[Opening DATASET EXCERPTS section]

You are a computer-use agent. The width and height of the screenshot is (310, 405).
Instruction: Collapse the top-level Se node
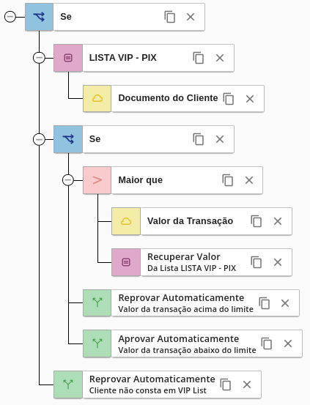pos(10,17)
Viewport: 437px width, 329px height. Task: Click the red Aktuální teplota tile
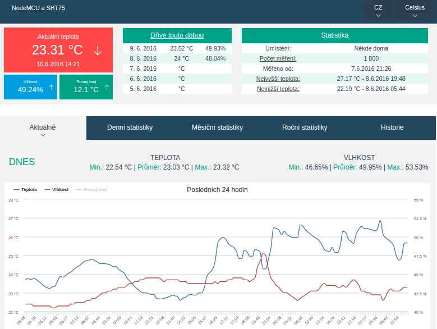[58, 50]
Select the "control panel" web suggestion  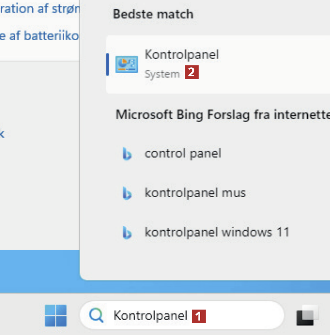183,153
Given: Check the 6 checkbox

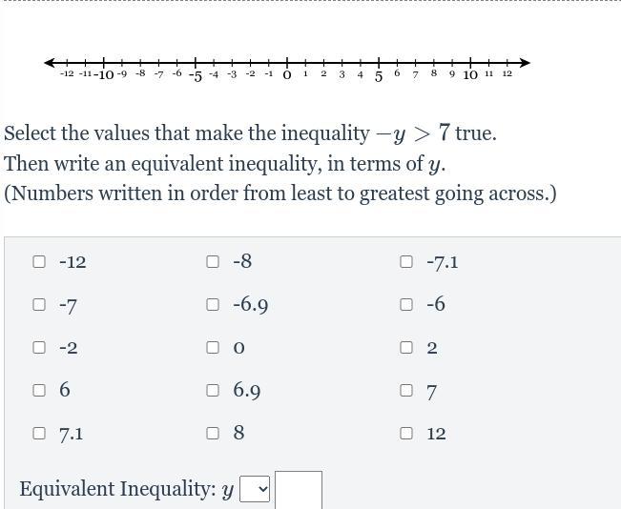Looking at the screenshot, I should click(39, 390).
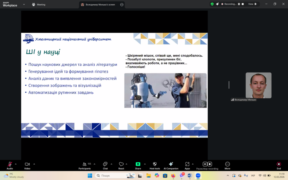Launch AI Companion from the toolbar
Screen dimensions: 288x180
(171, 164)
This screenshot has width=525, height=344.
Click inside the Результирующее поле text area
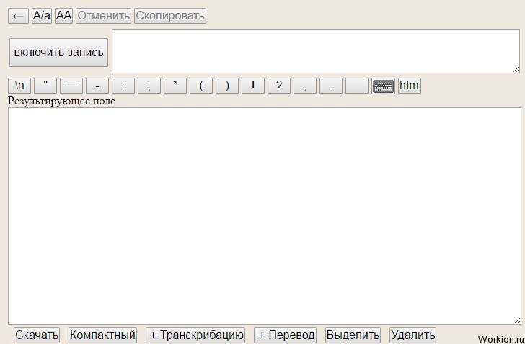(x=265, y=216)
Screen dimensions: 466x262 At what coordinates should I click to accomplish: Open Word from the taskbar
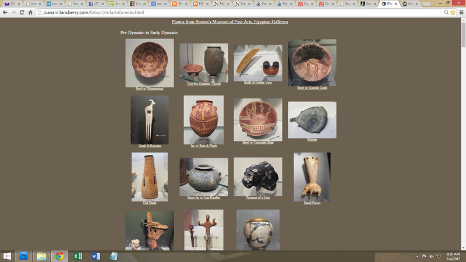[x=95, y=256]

[Closing DATASET EXCERPTS section]

→ **TASK REQUIREMENTS**
Only the lines from the one containing "This screenshot has width=525, height=344." through the last line of the entries above should be copied, exactly as they are and without the pictures.

→ **WRITTEN ANSWER**
This screenshot has width=525, height=344.
Click inside the Результирующее поле text area
(x=265, y=216)
Screen dimensions: 466x262 At what coordinates should I click to accomplish: Open Word from the taskbar
[x=95, y=256]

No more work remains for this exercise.